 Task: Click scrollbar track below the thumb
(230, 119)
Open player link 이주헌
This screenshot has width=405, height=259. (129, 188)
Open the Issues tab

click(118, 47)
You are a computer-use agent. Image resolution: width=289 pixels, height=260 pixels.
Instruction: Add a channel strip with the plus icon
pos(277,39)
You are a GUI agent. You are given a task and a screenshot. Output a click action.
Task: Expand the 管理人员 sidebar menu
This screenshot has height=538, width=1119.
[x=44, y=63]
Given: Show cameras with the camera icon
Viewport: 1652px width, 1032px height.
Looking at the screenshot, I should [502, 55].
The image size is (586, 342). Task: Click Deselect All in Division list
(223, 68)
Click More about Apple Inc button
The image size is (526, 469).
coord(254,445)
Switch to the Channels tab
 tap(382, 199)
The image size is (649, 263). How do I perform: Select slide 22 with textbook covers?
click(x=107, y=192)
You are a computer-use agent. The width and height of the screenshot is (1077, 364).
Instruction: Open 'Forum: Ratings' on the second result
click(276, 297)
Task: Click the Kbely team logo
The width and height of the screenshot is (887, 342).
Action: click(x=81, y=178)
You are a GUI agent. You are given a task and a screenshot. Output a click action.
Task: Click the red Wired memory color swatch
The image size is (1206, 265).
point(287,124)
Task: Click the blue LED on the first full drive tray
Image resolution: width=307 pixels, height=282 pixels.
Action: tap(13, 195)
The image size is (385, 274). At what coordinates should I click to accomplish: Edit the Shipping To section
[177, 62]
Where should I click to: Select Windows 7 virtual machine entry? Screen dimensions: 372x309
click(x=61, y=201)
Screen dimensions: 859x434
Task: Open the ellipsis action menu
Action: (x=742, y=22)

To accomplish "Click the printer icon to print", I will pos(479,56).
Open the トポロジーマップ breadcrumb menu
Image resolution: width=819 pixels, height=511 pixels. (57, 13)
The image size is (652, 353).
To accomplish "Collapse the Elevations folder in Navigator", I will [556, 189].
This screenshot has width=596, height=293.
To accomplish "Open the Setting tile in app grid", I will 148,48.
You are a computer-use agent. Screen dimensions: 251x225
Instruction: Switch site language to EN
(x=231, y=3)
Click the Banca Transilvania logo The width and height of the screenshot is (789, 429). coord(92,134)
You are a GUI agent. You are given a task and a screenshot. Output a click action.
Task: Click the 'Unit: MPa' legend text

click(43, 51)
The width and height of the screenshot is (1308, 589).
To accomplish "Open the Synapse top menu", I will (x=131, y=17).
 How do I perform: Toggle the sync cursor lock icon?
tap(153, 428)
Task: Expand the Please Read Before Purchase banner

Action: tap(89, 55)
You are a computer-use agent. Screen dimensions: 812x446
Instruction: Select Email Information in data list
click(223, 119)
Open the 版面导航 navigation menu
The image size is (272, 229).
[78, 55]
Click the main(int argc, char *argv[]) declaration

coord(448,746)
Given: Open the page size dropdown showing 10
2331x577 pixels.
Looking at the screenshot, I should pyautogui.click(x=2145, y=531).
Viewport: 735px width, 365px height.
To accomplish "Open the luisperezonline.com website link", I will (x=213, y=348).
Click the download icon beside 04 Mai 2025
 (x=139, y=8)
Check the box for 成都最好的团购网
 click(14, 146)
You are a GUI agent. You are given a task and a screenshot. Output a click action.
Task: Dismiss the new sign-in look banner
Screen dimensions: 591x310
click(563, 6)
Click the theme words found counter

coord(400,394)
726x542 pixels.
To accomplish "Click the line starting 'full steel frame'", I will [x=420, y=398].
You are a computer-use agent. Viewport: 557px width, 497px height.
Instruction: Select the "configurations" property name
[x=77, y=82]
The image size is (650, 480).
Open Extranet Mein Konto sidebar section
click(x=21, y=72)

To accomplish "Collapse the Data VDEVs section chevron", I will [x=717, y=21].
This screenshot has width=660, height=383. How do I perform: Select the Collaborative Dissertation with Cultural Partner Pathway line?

What is being asked. Exactly as they stand, repeat all the records.

Exercise answer.
 Task: Click scrollbar track below the thumb
(230, 119)
Open player link 이주헌
This screenshot has width=405, height=259. (129, 188)
Open the Issues tab

click(118, 47)
You are a computer-use agent. Image resolution: width=289 pixels, height=260 pixels.
Instruction: Add a channel strip with the plus icon
pos(277,39)
You are a GUI agent. You are given a task and a screenshot. Output a click action.
Task: Expand the 管理人员 sidebar menu
This screenshot has height=538, width=1119.
[x=44, y=63]
Given: Show cameras with the camera icon
Viewport: 1652px width, 1032px height.
Looking at the screenshot, I should [502, 55].
The image size is (586, 342). Task: Click Deselect All in Division list
(223, 68)
Click More about Apple Inc button
The image size is (526, 469).
coord(254,445)
Switch to the Channels tab
 tap(382, 199)
The image size is (649, 263). How do I perform: Select slide 22 with textbook covers?
click(x=107, y=192)
You are a computer-use agent. The width and height of the screenshot is (1077, 364).
Instruction: Open 'Forum: Ratings' on the second result
click(276, 297)
Task: Click the Kbely team logo
The width and height of the screenshot is (887, 342).
Action: click(x=81, y=178)
You are a GUI agent. You are given a task and a screenshot. Output a click action.
Task: Click the red Wired memory color swatch
The image size is (1206, 265).
point(287,124)
Task: Click the blue LED on the first full drive tray
Image resolution: width=307 pixels, height=282 pixels.
Action: tap(13, 195)
The image size is (385, 274). At what coordinates should I click to accomplish: Edit the Shipping To section
[177, 62]
Where should I click to: Select Windows 7 virtual machine entry? Screen dimensions: 372x309
click(x=61, y=201)
Screen dimensions: 859x434
Task: Open the ellipsis action menu
Action: (x=742, y=22)

To accomplish "Click the printer icon to print", I will pos(479,56).
Open the トポロジーマップ breadcrumb menu
Image resolution: width=819 pixels, height=511 pixels. (57, 13)
The image size is (652, 353).
To accomplish "Collapse the Elevations folder in Navigator", I will [556, 189].
This screenshot has width=596, height=293.
To accomplish "Open the Setting tile in app grid", I will 148,48.
You are a computer-use agent. Screen dimensions: 251x225
Instruction: Switch site language to EN
(x=231, y=3)
Click the Banca Transilvania logo The width and height of the screenshot is (789, 429). coord(92,134)
You are a GUI agent. You are given a task and a screenshot. Output a click action.
Task: Click the 'Unit: MPa' legend text

click(43, 51)
The width and height of the screenshot is (1308, 589).
To accomplish "Open the Synapse top menu", I will (x=131, y=17).
 How do I perform: Toggle the sync cursor lock icon?
tap(153, 428)
Task: Expand the Please Read Before Purchase banner

Action: tap(89, 55)
You are a computer-use agent. Screen dimensions: 812x446
Instruction: Select Email Information in data list
click(223, 119)
Open the 版面导航 navigation menu
The image size is (272, 229).
[78, 55]
Click the main(int argc, char *argv[]) declaration

coord(448,746)
Given: Open the page size dropdown showing 10
2331x577 pixels.
Looking at the screenshot, I should pyautogui.click(x=2145, y=531).
Viewport: 735px width, 365px height.
To accomplish "Open the luisperezonline.com website link", I will (x=213, y=348).
Click the download icon beside 04 Mai 2025
 (x=139, y=8)
Check the box for 成都最好的团购网
 click(14, 146)
You are a GUI agent. You are given a task and a screenshot. Output a click action.
Task: Dismiss the new sign-in look banner
Screen dimensions: 591x310
click(563, 6)
Click the theme words found counter

coord(400,394)
726x542 pixels.
To accomplish "Click the line starting 'full steel frame'", I will [x=420, y=398].
You are a computer-use agent. Viewport: 557px width, 497px height.
Instruction: Select the "configurations" property name
[x=77, y=82]
The image size is (650, 480).
Open Extranet Mein Konto sidebar section
click(x=21, y=72)

To accomplish "Collapse the Data VDEVs section chevron", I will [x=717, y=21].
This screenshot has width=660, height=383. How do I perform: Select the Collaborative Dissertation with Cultural Partner Pathway line?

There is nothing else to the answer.